The publisher defined “altcoin” as any of the now roughly 20,000 cryptocurrencies in circulation “that are regarded as alternatives to established cryptocurrencies and especially to Bitcoin.”
This definition may come as a disappointment to Ethereans, who have argued for years that Ethereum—alongside Bitcoin—is no longer an altcoin. The second-largest cryptocurrency by market cap also leads the crypto community in developer activity, fee volume, decentralized finance, and other metrics.
According to the company’s list of September additions, the “metaverse” is “a persistent virtual environment that allows access to and interoperability of multiple individual virtual realities.”
This is as opposed to “meatspace,” officially defined as “the physical world and environment, especially as contrasted with the virtual world of cyberspace.”

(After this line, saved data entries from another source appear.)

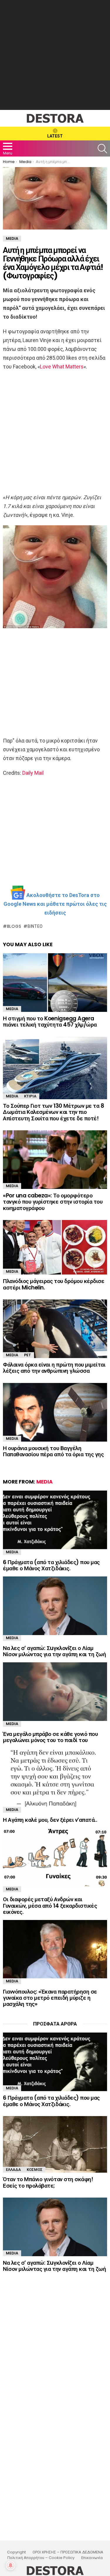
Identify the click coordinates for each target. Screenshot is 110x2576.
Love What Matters (62, 366)
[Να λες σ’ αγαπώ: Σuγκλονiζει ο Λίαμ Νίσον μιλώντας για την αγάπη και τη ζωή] (55, 1605)
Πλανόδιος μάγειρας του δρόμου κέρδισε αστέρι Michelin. (53, 1284)
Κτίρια (30, 1096)
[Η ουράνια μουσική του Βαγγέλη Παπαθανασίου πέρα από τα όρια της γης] (55, 1412)
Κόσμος (35, 2169)
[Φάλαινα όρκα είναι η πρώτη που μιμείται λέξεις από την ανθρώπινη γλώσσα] (55, 1328)
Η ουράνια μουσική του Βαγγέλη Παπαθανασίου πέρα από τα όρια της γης (53, 1451)
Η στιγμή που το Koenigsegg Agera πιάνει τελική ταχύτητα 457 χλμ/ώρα (50, 1022)
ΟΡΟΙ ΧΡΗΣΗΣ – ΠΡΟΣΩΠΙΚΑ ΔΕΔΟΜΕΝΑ (68, 2552)
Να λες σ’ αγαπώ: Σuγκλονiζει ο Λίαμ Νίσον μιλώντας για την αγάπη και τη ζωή (54, 1651)
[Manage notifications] (10, 2565)
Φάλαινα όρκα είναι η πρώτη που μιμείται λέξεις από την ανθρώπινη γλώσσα (54, 1368)
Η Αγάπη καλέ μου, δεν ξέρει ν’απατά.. (50, 1820)
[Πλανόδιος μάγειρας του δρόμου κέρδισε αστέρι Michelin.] (55, 1247)
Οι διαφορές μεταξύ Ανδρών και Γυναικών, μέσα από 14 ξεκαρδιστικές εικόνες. (50, 1905)
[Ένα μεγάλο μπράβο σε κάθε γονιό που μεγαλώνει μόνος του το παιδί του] (55, 1691)
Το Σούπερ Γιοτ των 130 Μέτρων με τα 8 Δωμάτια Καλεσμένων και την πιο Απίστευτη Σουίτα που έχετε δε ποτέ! (53, 1112)
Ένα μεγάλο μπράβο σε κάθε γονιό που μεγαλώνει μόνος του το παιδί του (50, 1737)
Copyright (16, 2552)
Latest (55, 136)
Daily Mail (33, 773)
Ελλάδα (13, 2169)
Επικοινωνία (92, 2557)
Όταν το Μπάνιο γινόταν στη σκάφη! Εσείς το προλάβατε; (48, 2182)
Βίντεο (35, 926)
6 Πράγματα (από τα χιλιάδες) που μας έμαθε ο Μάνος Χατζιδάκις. (51, 1565)
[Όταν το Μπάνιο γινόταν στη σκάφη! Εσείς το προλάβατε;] (55, 2144)
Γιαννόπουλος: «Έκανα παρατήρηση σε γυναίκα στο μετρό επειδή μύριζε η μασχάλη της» (50, 1998)
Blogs (14, 926)
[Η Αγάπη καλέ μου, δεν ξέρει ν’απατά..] (55, 1777)
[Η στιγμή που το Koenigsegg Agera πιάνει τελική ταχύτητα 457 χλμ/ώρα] (55, 982)
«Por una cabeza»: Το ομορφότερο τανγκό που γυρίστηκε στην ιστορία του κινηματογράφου (52, 1202)
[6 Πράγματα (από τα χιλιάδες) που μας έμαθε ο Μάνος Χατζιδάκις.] (55, 1520)
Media (12, 1009)
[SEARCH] (102, 148)
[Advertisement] (55, 55)
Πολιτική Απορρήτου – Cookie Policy (41, 2557)
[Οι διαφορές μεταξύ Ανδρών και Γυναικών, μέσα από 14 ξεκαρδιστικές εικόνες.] (55, 1857)
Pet (27, 1355)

The dictionary’s stamp of approval may also bring clarity to a once foggy phrase for the general public.
Mark Zuckerberg—who rebranded his company around the concept last year—has previously defined the metaverse as “an embodied internet where you’re in the experience, not just looking at it.”
Crypto-related technologies like non-fungible tokens (NFTs), which earned Collins Dictionary’s Word of the Year award in 2021, play a big role in the metaverse. They help provide a neutral layer for owning digital assets that are transferable between different virtual worlds.
Current examples include metaverse games like The Sandbox, which lets users buy and sell virtual assets in the form of a game.
Webster’s list included hundreds of other financial terms that you’re likely to see on crypto Twitter.
Words such as “unbanked” and “underbanked” refer to individuals with no or limited access to banking services.
Meanwhile, “shrinkflation” is the reduction of a product’s volume per unit despite being offered at the same price. This is related to “inflation,” which has been central in directing central banking activity, global markets, and by extension, crypto markets.
Finally, “use case” refers to “a use to which something can be put,” something crypto’s harshest critics claim the asset class fundamentally lacks.